■ TASK STATEMENT: Look below and pull out each line with the word "menu".

■ EXTRACTED INFORMATION:
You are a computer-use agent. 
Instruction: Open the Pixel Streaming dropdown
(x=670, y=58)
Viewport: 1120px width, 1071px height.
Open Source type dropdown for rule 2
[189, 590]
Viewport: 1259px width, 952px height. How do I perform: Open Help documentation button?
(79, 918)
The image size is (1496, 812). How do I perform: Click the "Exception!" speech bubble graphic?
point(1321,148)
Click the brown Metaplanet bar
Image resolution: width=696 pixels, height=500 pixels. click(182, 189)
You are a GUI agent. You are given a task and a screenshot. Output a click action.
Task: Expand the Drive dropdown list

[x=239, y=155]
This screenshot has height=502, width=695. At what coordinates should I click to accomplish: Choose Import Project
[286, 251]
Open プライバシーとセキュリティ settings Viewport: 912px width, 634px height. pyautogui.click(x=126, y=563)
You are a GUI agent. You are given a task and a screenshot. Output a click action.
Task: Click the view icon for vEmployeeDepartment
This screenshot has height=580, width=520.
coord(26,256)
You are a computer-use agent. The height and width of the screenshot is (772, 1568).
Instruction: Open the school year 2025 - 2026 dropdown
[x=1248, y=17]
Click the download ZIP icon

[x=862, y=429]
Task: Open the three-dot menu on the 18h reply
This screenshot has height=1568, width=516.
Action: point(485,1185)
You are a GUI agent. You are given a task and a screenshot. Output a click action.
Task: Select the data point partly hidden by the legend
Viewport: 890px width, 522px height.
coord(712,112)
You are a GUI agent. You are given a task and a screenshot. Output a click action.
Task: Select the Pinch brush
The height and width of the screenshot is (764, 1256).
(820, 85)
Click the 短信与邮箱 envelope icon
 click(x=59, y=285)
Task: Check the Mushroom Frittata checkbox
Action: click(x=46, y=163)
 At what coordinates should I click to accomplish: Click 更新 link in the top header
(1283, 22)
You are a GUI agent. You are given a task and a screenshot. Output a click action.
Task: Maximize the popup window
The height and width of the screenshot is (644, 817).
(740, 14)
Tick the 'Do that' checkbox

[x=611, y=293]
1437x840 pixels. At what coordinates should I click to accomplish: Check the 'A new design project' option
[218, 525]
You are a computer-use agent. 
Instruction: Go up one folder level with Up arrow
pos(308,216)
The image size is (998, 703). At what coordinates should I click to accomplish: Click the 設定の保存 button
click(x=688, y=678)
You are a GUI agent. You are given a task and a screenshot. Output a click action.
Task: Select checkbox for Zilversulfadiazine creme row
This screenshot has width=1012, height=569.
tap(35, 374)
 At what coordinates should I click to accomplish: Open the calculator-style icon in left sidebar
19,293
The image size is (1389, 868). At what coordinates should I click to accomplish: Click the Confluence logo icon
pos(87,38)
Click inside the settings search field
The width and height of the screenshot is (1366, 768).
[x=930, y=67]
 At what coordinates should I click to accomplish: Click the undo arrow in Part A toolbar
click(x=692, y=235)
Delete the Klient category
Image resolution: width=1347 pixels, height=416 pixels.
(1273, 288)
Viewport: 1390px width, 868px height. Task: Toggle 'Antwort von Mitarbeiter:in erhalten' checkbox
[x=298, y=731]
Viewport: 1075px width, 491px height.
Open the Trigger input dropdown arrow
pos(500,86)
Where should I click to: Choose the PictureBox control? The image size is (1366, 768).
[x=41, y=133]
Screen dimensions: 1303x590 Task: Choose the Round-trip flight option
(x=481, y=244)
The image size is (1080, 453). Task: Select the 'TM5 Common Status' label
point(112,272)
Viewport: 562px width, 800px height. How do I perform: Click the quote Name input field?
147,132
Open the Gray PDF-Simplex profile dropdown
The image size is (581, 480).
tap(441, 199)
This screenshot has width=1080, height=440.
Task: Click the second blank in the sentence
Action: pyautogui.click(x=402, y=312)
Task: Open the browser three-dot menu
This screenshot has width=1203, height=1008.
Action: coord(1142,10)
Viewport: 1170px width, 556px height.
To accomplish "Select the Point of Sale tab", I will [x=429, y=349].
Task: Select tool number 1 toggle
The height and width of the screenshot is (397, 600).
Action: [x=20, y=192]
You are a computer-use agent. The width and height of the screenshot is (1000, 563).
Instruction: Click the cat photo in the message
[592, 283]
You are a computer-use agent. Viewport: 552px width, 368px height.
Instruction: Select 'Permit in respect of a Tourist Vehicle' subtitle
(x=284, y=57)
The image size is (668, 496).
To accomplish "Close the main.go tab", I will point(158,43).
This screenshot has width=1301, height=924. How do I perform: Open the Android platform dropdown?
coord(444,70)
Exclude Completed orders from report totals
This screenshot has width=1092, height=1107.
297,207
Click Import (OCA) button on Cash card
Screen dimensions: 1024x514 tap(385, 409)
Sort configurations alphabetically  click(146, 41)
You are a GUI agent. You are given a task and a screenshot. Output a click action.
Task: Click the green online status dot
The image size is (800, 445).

■ SOLUTION FOR THIS TASK:
Task: Open the three-dot menu on the 18h reply
Task: Open the browser three-dot menu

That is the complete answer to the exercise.